SICP Exercise 2.70
Question
The following eight-symbol alphabet with associated relative frequencies was designed to efficiently encode the lyrics of 1950s rock songs. (Note that the “symbols” of an “alphabet” need not be individual letters.)
| A | 2 | NA | 16 |
| BOOM | 1 | SHA | 3 |
| GET | 2 | YIP | 9 |
| JOB | 2 | WAH | 1 |
Use generate-huffman-tree (Exercise 2.69) to generate a corresponding Huffman
tree, and use encode (Exercise 2.68) to encode the following message:
Get a job
Sha na na na na na na na na
Get a job
Sha na na na na na na na na
Wah yip yip yip yip
yip yip yip yip yip
Sha boom
How many bits are required for the encoding?

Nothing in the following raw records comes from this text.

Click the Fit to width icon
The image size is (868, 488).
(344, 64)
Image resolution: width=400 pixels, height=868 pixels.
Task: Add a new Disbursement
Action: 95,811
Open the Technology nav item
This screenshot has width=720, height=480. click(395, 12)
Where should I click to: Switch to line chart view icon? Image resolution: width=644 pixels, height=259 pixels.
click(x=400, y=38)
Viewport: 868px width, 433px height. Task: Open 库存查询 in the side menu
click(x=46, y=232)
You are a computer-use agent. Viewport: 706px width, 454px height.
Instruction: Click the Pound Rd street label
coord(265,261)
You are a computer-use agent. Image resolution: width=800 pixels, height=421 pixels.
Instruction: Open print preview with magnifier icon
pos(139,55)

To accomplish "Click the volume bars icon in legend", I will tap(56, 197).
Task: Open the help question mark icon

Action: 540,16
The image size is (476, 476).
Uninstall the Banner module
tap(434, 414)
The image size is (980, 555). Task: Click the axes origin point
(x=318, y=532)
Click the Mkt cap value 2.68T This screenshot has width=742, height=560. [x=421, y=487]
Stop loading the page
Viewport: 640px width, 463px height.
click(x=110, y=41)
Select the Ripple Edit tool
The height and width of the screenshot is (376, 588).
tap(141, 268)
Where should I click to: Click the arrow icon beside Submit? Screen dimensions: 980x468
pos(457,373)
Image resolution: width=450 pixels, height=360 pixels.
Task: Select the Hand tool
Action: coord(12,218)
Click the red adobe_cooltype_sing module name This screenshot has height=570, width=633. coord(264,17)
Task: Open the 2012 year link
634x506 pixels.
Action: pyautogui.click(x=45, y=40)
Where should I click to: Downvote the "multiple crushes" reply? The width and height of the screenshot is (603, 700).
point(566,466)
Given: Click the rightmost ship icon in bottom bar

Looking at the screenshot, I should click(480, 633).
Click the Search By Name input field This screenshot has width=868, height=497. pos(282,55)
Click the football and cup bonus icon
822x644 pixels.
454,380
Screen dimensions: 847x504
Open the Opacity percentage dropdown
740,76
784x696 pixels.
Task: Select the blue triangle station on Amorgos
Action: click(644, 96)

What is the smallest number of bits that would be needed to encode this song if we used a fixed-length code for the eight-symbol alphabet?
Answer
The encoded string is
111111100111101110000000001111111001111011
100000000011010101010101010101010111011011
which is 84 characters long. Since our Huffman set does not have leaves that represent line breaks and is also case-sensitive, the message had to be brought into the right format:
GET A JOB SHA NA NA NA NA NA NA NA NA GET A JOB SHA NA NA NA NA
NA NA NA NA WAH YIP YIP YIP YIP YIP YIP YIP YIP YIP SHA BOOM
If we were to change this to a fixed-length alphabet, we would require 3 bits per word (because \(2^3=8\)). The original text has 36 words, so the encoded message would require \(36*3=108\) bits in total, which is an increase of about 29%.